QCE Accounting - Unit 3 - Managing resources for a sole trader business

Non-current Asset Purchases, Disposals and Registers | QCE Accounting

Learn non-current asset purchases, capital expenditure, disposals, gains and losses, asset registers and reporting for QCE Accounting.

Updated 2026-05-18 - 4 min read

QCAA official coverage - Accounting 2025 v1.2

Exact syllabus points covered

  1. Record purchases, depreciation and disposals of non-current assets.
  2. Distinguish capital expenditure from revenue expenditure and other expenditure.
  3. Prepare and use an asset register to control non-current assets.
  4. Calculate and record gains or losses on disposal of non-current assets.

Non-current assets are resources controlled by the business that are expected to provide benefits for more than one reporting period. For a sole trader, examples include delivery vehicles, computers, shop fittings, shelving, machinery and office equipment. Managing these assets requires accurate recording, physical control and timely replacement decisions.

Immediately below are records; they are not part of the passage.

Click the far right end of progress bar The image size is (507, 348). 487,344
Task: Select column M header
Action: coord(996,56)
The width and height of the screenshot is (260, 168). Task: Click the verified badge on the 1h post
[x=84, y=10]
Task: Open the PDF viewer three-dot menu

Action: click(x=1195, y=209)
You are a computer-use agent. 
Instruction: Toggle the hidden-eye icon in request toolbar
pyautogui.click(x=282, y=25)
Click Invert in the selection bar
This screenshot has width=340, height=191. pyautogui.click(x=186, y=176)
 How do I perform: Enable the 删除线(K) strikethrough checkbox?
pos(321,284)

A purchase must be classified carefully because the classification affects profit and the Statement of Financial Position. The cost of acquiring an asset is not automatically an expense. If the item creates future economic benefit, it is usually capital expenditure and is recorded as an asset first.

Asset disposal process

Original Sylligence diagram for accounting asset disposal process.

Asset disposal process

Capital and revenue expenditure

| Type | Meaning | Example | Accounting effect | |---|---|---|---| | Capital expenditure | Cost of acquiring or improving a non-current asset | Purchase price, delivery, installation, major upgrade | Recorded as an asset, then depreciated if depreciable | | Revenue expenditure | Cost consumed in the current period | Repairs, routine service, small consumables | Recorded as an expense | | Drawings | Owner withdrawal for private use | Owner takes cash or inventory | Reduces owner's equity, not an expense |

Delivery and installation costs needed to bring equipment into working condition are capitalised because they are part of getting the asset ready for use. Routine repairs are expensed because they restore the asset to its expected condition rather than creating a new future benefit.

Asset register

An asset register is a detailed record of each non-current asset. It supports control, depreciation calculations, insurance, maintenance planning and disposal decisions.

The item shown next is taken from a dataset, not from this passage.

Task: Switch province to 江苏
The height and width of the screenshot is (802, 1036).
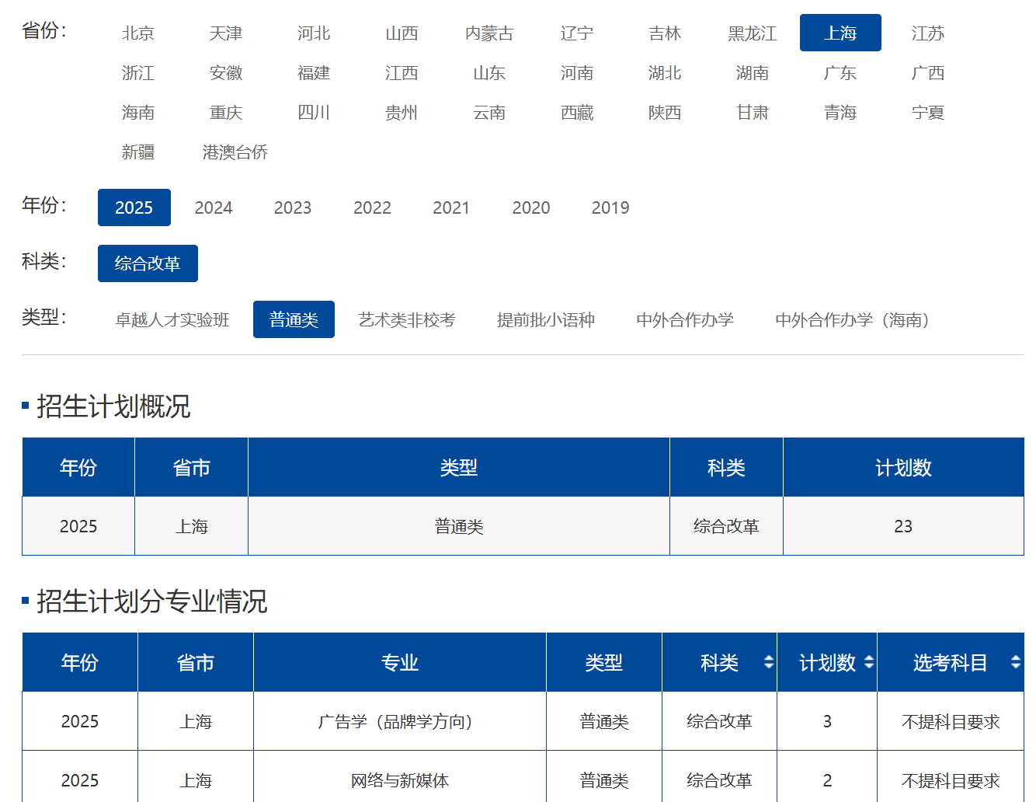Action: 927,33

| Field | Purpose | |---|---| | Asset ID or serial number | Identifies the asset physically and in records | | Description | States what the asset is | | Location and custodian | Shows where the asset is and who is responsible | | Purchase date and supplier | Supports warranty and audit trail | | Cost and residual value | Supports depreciation calculations | | Depreciation method and rate | Ensures consistent depreciation | | Accumulated depreciation and carrying amount | Tracks reporting value | | Disposal date and proceeds | Supports gain or loss calculation |

The register should be compared with physical assets regularly. Missing, obsolete or damaged assets should be investigated and records updated.

Disposal process

When an asset is sold, traded in, scrapped or withdrawn, the business must remove both the asset cost and its accumulated depreciation. It must also record any proceeds and calculate a gain or loss.

The logic is:

  1. Update depreciation to the disposal date.
  2. Transfer the asset's historical cost out of the asset account.
  3. Transfer accumulated depreciation out of the negative asset account.
  4. Record any cash or trade-in proceeds.
  5. Compare proceeds with carrying amount.
  6. Record gain on disposal or loss on disposal.

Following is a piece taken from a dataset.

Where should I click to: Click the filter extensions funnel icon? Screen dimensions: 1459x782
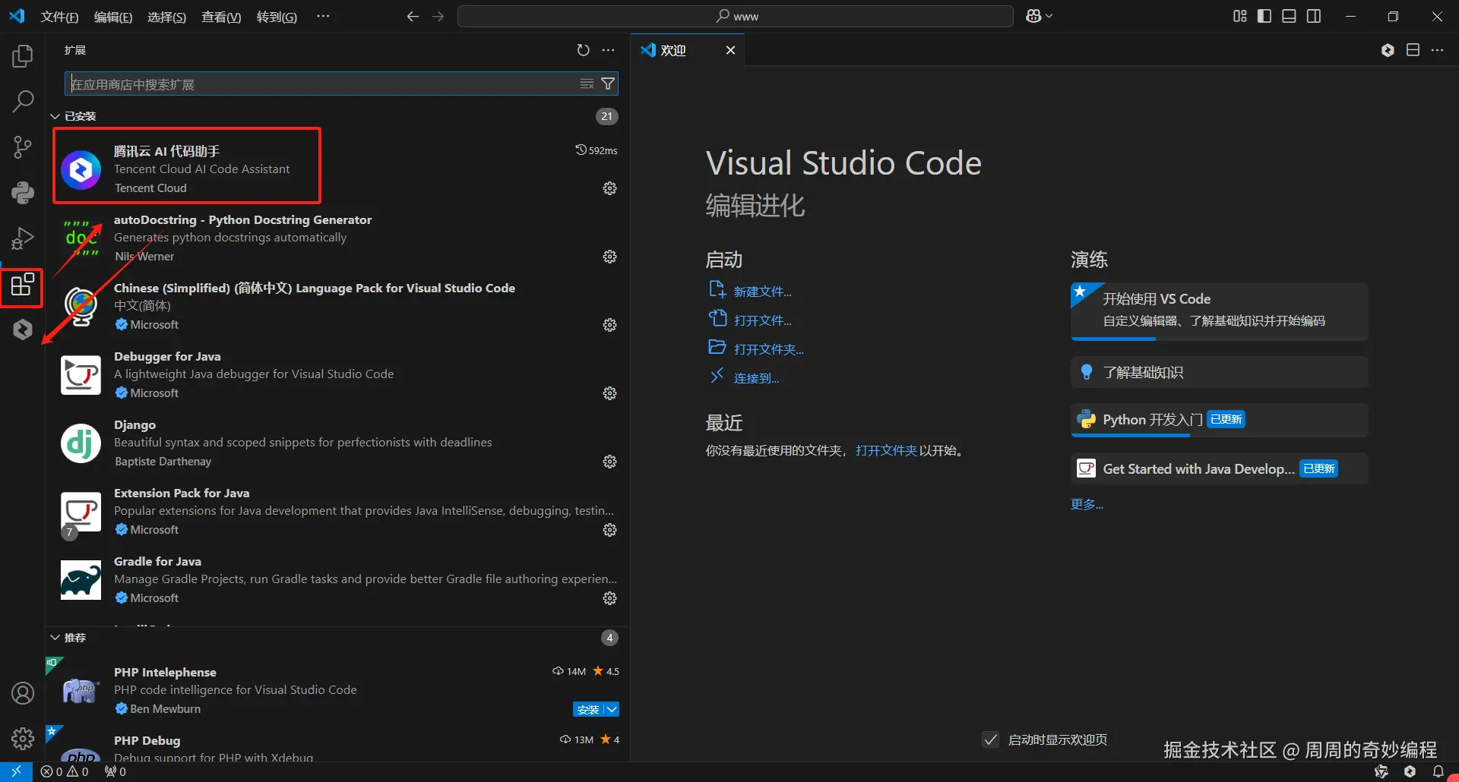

$ \text{Gain or loss}=\text{Disposal proceeds}-\text{Carrying amount at disposal} $

If proceeds exceed carrying amount, the business records a gain. If proceeds are less than carrying amount, it records a loss. A gain is income; a loss is an expense.

Disposal in ledger terms

Many QCE tasks use a Disposal of Asset account to collect the cost, accumulated depreciation and proceeds before balancing the difference. A simplified view is:

| Debit Disposal account | Credit Disposal account | |---|---| | Asset cost transferred out | Accumulated depreciation transferred out | | Loss on disposal if proceeds are too low | Cash proceeds or trade-in allowance | | | Gain on disposal if proceeds are above carrying amount |

The Disposal account is then closed. It should not remain as an asset or liability.